While it took me a while (longer than most) to give Facebook a chance, after I moved from Omaha, Nebraska to Columbus, Ohio, I quickly got hooked on the popular social networking site. It allowed me to keep in touch with my friends in Omaha, with family in Detroit, and with new friends I made in the Columbus area. It introduced me to: Words With Friends, Bejeweled Blitz, and Candy Crush, among other games. It inspired heated debates, fact-checking, posting silly statuses and pictures, etc. After 6+ years on the site, however, I've found myself losing interest, and judging by others I've talked to regarding the matter, I'm not alone.

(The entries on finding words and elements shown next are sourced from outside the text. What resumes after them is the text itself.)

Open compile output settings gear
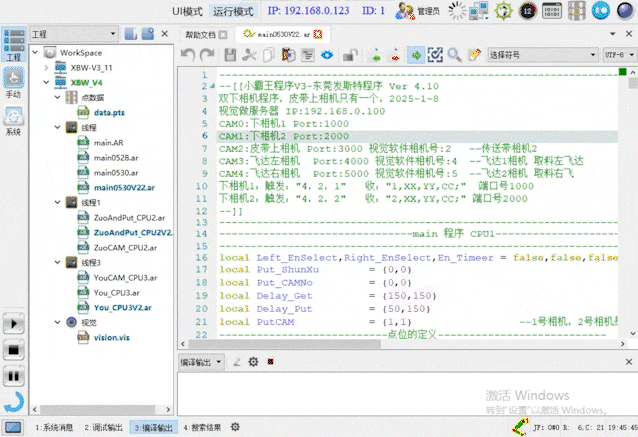Viewport: 638px width, 437px height. pos(253,362)
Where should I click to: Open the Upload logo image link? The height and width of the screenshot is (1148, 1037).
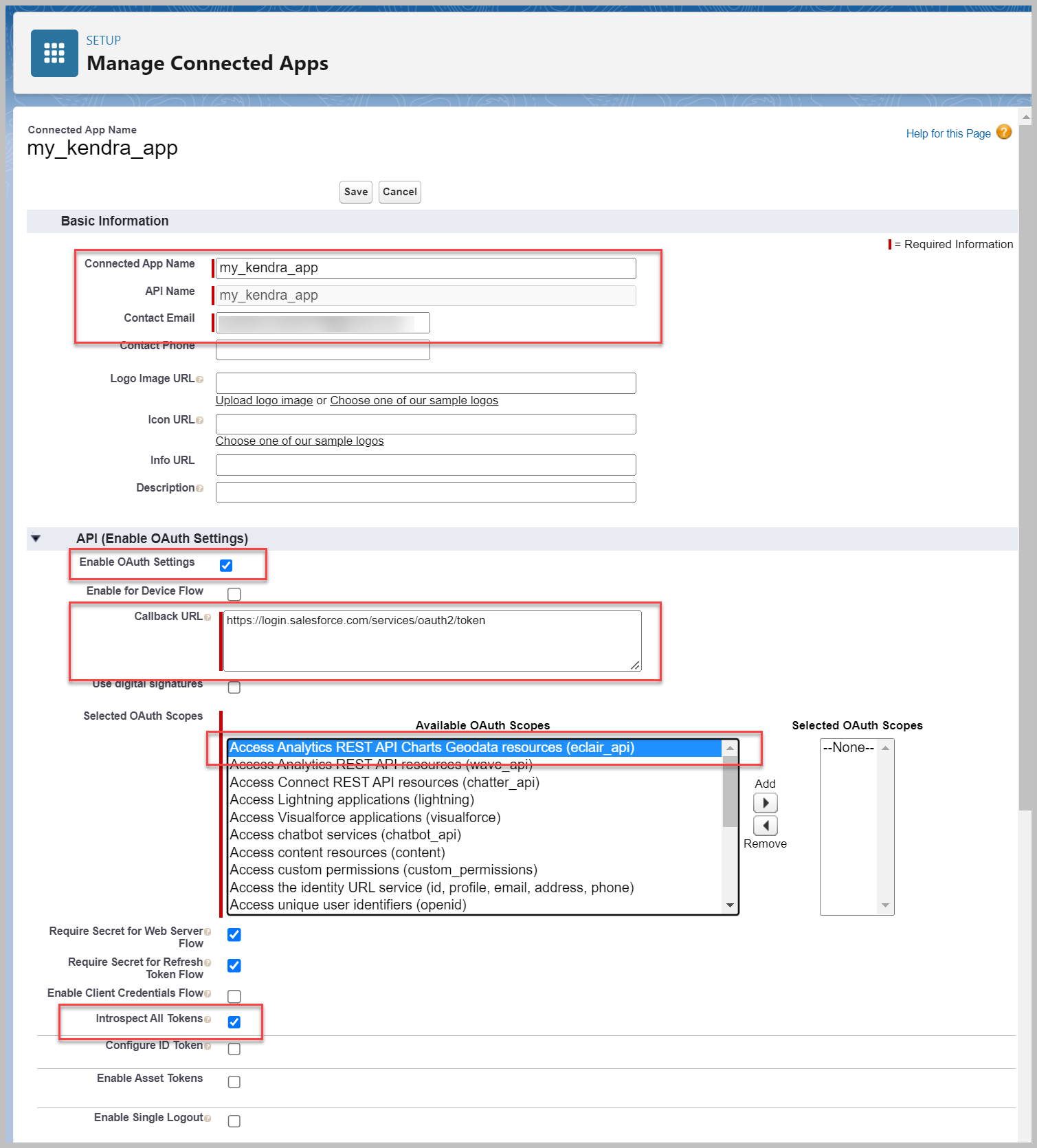point(264,400)
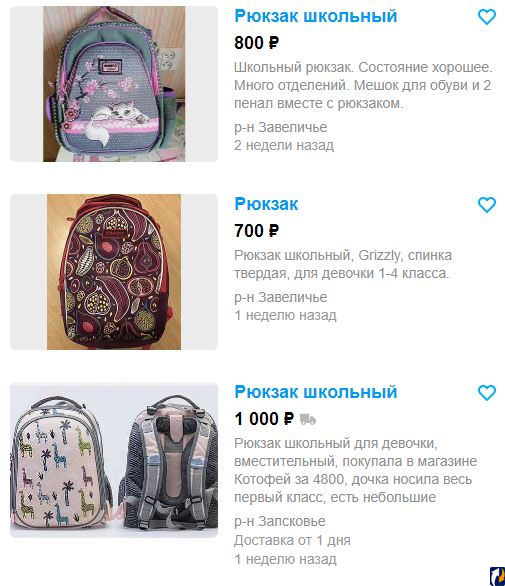Click '2 недели назад' timestamp
This screenshot has height=586, width=505.
point(284,145)
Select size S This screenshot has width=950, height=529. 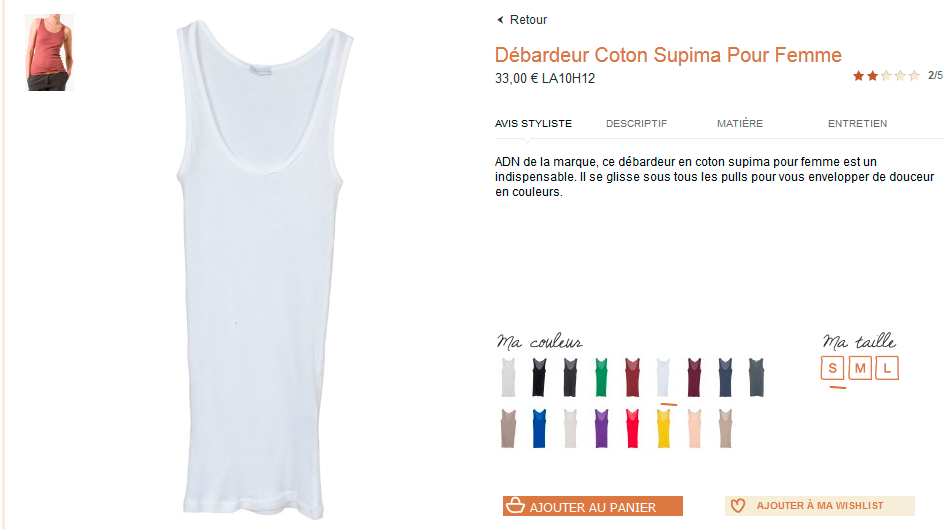click(x=832, y=368)
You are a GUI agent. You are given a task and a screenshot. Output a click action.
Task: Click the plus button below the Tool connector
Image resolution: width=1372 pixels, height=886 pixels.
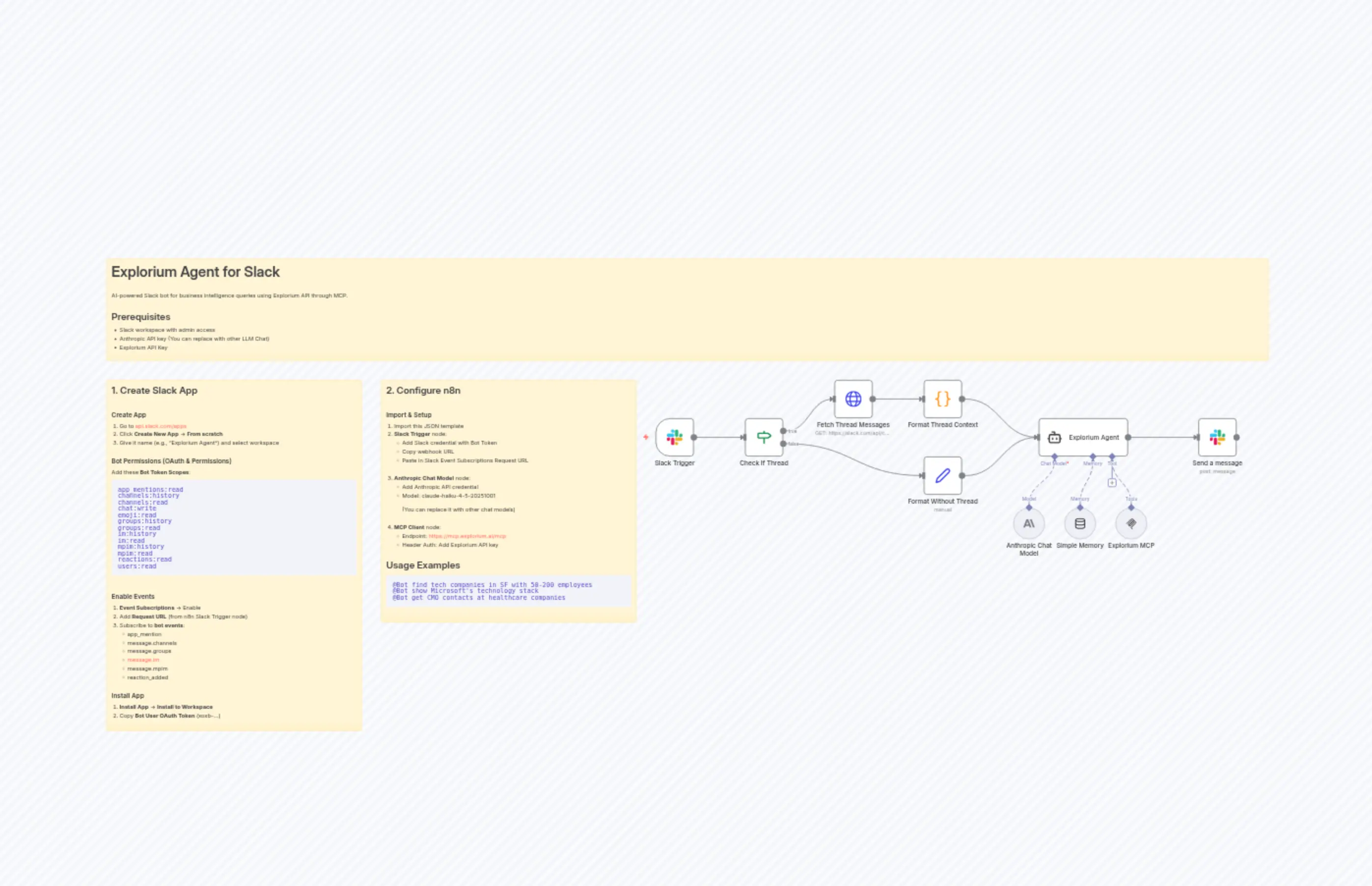[1112, 483]
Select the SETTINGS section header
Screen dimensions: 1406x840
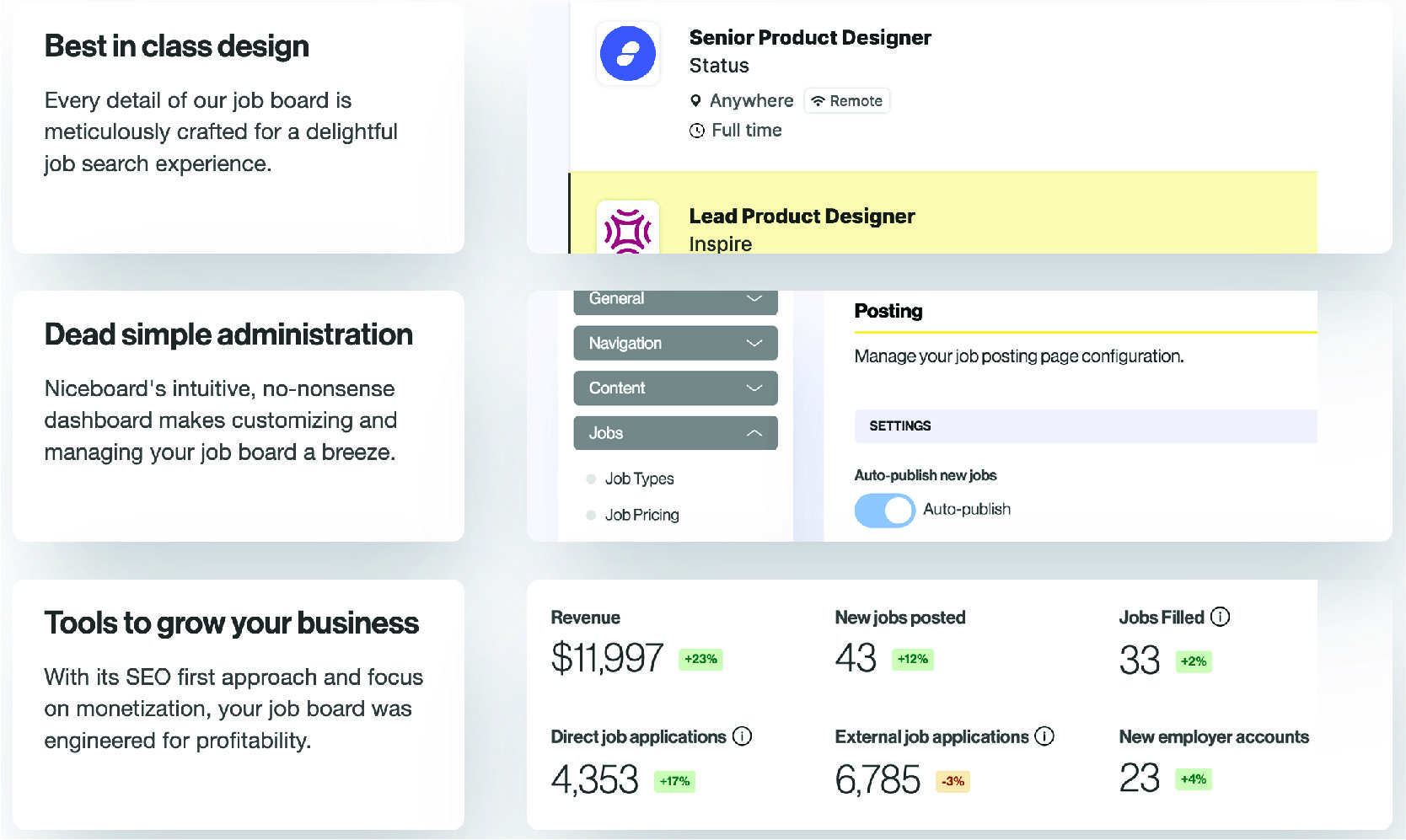pos(900,426)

If you're not sure whether or not you're getting tired of Facebook, here are some major signs that you, like me, are coming down with BOOFS (Burned Out On Facebook Syndrome):
1) Selfie-hating - While it's never good to self-hate, selfie-hating is perfectly understandable, especially on social networking sites like Facebook (or "My Face," as my father ironically calls it). In a study I just concocted in my own noggin, 9 out of 10 people whom post selfies do it to garner attention and positive comments due to insecurity. So, while most of us may not comment on these selfies, if you've reached a point where you're tempted to comment on 9 of every 10 selfies with something like, "Did you ever wash your hair?" or "Are you pregnant or something?" you may have come down with BOOFS, and it may be best to take a break from Facebook as a result.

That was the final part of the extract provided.